---------- MATERIAL FOR THIS TASK

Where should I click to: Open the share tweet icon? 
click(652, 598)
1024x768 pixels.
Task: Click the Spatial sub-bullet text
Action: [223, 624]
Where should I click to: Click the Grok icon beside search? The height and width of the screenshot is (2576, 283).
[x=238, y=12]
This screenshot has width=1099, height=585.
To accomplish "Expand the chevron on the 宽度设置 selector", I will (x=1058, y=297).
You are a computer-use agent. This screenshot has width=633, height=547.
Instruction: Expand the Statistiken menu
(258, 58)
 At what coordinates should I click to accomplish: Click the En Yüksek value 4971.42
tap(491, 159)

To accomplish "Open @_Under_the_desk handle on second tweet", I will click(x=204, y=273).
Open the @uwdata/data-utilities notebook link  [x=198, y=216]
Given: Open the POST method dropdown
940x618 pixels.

--------------------

### REQUIREMENT
Reproduce, word for word, the lines of the data from the one that contains "Open the @uwdata/data-utilities" to the end, both ends included.

### EXERCISE ANSWER
Open the @uwdata/data-utilities notebook link  [x=198, y=216]
Given: Open the POST method dropdown
940x618 pixels.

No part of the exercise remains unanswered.